DATA RECORDS
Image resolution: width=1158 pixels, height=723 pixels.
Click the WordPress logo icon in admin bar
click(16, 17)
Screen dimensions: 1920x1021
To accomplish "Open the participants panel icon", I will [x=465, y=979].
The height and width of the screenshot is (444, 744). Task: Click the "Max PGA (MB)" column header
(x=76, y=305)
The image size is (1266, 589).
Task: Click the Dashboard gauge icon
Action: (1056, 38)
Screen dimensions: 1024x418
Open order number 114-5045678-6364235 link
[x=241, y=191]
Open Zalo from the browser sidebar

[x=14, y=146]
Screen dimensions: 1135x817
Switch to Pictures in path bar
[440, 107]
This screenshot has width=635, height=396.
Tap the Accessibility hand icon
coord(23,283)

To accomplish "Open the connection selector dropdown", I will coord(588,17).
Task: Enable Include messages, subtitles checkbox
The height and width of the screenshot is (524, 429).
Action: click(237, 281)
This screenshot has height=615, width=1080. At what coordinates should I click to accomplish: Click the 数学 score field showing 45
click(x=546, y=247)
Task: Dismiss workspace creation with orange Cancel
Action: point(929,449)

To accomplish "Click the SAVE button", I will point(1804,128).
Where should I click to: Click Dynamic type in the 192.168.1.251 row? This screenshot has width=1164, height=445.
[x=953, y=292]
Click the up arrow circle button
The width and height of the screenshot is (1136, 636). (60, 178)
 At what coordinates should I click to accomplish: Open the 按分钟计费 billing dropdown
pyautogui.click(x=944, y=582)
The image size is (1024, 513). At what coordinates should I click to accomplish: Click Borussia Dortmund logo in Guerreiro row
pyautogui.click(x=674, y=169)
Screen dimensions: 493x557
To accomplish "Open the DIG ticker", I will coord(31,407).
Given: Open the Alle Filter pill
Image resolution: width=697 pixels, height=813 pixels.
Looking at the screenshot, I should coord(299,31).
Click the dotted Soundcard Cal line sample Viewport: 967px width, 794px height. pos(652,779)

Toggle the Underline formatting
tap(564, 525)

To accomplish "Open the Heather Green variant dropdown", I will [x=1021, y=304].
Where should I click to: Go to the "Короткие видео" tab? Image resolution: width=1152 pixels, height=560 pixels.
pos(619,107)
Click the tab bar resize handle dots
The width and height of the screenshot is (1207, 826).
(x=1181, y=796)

TASK
Look over the records. Copy the lines that include the word "dimensions".

ANSWER BOX
Screen dimensions: 1920x1021
Screen dimensions: 1024x418
Screen dimensions: 1135x817
Screen dimensions: 493x557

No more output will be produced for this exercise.